WORK ITEM:
A single number is the answer: the count of lines in the records that hold the word "left".

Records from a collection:
BEGIN
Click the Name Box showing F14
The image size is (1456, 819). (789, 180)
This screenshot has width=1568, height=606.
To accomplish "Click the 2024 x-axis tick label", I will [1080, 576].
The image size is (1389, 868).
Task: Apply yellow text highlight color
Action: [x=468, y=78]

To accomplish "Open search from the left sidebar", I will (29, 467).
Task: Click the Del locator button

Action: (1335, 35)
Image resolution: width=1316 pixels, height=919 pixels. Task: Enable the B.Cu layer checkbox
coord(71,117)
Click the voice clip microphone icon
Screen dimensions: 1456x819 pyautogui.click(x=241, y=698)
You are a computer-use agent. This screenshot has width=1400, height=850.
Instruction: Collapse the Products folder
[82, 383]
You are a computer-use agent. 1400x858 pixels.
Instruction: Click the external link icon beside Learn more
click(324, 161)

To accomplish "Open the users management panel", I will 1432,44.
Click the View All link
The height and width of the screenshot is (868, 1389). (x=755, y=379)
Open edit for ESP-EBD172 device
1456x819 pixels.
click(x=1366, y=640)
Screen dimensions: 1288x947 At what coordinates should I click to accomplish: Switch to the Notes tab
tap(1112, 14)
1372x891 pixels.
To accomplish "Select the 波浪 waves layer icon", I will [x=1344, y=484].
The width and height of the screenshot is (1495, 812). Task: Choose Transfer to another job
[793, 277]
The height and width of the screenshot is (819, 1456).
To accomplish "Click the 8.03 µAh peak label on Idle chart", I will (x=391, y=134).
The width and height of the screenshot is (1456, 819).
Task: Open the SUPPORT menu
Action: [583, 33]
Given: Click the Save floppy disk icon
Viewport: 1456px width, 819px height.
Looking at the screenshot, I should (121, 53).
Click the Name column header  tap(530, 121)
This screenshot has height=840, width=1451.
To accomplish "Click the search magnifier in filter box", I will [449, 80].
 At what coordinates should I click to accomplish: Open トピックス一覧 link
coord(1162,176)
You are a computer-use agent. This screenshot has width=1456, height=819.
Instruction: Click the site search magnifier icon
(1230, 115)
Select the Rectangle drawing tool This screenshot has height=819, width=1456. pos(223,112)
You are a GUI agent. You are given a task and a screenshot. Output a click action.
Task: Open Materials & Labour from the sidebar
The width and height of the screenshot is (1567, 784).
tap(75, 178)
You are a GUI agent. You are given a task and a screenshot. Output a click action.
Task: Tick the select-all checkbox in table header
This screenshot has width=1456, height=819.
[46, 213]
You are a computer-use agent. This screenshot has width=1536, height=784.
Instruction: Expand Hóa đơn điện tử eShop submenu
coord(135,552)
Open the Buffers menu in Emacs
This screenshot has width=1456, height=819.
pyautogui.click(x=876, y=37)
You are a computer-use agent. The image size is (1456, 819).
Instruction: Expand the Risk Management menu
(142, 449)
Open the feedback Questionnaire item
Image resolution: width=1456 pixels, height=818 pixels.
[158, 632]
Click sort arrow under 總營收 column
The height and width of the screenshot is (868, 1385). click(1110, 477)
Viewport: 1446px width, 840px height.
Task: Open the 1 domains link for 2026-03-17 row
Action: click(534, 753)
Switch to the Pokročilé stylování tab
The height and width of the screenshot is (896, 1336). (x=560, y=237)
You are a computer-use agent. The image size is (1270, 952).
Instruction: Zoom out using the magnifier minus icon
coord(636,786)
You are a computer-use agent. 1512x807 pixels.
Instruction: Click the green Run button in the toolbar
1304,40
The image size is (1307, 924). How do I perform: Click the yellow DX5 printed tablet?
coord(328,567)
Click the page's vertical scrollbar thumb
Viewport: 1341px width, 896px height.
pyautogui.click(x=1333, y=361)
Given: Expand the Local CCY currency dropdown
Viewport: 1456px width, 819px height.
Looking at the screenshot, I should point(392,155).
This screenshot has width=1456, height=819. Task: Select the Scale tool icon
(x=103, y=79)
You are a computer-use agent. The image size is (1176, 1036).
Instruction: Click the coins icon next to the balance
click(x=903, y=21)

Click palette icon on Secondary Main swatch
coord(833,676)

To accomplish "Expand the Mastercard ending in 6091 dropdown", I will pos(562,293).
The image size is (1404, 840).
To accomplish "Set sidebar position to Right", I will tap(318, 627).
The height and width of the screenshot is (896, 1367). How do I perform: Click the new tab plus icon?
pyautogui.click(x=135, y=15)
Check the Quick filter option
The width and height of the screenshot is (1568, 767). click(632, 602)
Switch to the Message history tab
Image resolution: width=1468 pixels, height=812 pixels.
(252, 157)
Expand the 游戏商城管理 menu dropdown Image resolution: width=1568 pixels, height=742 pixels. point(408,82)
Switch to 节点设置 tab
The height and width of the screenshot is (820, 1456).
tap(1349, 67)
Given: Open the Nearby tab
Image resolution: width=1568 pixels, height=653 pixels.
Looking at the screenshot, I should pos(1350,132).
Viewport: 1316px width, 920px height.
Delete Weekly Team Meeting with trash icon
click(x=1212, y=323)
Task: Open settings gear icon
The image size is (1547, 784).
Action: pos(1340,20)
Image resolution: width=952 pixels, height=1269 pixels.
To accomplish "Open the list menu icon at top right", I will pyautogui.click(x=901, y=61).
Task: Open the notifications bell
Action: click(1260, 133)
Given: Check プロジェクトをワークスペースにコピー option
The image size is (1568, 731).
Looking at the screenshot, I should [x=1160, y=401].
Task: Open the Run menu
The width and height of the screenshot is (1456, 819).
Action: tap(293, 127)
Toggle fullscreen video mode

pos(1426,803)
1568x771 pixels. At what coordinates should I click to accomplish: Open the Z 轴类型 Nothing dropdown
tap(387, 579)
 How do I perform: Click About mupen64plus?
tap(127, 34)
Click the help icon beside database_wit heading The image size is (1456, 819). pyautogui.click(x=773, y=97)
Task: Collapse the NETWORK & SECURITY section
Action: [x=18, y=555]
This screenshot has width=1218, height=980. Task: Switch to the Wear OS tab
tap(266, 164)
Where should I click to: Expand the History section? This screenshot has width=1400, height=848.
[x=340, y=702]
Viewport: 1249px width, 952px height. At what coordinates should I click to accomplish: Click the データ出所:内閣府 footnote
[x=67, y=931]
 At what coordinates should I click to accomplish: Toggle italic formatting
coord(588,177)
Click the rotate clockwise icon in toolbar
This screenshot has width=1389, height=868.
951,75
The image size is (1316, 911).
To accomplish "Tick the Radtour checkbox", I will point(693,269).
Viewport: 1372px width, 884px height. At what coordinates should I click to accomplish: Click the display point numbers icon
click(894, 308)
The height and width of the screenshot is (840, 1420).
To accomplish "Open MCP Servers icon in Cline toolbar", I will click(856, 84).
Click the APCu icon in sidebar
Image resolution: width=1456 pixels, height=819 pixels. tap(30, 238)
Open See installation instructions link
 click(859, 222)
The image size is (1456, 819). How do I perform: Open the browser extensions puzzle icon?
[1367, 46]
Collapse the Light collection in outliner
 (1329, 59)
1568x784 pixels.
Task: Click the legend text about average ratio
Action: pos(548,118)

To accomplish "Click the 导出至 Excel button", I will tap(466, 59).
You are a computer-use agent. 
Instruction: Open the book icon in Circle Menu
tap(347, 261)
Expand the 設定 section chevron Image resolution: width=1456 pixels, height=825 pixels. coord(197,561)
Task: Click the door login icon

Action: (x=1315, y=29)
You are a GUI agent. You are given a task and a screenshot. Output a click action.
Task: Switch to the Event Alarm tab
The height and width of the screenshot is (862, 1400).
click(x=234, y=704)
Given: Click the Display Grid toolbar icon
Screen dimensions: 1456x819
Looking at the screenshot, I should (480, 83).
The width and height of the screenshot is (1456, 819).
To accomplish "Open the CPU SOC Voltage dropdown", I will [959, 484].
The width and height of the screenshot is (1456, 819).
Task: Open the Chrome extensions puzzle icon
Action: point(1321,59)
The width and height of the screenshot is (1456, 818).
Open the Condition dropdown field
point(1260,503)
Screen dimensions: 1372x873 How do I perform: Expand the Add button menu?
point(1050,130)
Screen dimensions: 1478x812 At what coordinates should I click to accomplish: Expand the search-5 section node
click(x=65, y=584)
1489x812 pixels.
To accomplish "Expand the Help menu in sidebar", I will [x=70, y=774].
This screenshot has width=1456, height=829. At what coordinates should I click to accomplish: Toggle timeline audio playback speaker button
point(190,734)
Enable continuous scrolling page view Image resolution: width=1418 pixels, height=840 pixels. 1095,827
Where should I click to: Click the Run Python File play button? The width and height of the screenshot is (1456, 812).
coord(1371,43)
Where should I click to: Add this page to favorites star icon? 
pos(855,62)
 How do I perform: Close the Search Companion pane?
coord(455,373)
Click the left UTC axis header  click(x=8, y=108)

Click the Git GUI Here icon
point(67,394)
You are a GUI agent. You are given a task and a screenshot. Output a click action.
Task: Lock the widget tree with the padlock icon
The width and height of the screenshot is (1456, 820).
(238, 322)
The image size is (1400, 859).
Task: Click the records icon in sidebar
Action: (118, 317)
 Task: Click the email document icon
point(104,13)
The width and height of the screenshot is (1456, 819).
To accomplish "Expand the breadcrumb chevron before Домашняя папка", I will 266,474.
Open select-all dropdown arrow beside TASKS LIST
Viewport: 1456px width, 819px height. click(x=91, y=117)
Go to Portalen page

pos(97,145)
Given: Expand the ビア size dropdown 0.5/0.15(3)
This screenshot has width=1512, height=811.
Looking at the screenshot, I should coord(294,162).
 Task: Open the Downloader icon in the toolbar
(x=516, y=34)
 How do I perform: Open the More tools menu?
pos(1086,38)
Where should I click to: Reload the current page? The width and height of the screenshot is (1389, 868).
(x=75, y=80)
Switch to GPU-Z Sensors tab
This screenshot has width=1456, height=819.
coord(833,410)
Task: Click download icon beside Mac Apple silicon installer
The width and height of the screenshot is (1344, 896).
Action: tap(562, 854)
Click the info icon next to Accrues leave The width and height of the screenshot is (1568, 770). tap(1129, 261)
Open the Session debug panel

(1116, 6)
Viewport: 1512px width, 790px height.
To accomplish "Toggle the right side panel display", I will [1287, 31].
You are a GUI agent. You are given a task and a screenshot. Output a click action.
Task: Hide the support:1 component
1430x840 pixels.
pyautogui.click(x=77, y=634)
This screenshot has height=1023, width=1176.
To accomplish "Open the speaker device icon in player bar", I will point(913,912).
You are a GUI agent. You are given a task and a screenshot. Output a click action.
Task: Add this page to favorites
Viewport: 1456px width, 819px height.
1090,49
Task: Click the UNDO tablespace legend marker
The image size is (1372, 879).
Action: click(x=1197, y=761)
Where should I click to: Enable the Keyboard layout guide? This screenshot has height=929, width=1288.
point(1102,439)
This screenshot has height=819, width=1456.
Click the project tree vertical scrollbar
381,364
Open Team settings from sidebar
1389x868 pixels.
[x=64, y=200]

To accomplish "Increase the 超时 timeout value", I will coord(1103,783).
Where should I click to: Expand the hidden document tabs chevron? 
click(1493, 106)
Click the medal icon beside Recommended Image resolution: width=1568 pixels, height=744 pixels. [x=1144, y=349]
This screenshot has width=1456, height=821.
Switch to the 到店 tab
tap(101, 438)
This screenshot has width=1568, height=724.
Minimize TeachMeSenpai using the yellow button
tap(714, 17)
END
TASK RESULT:
2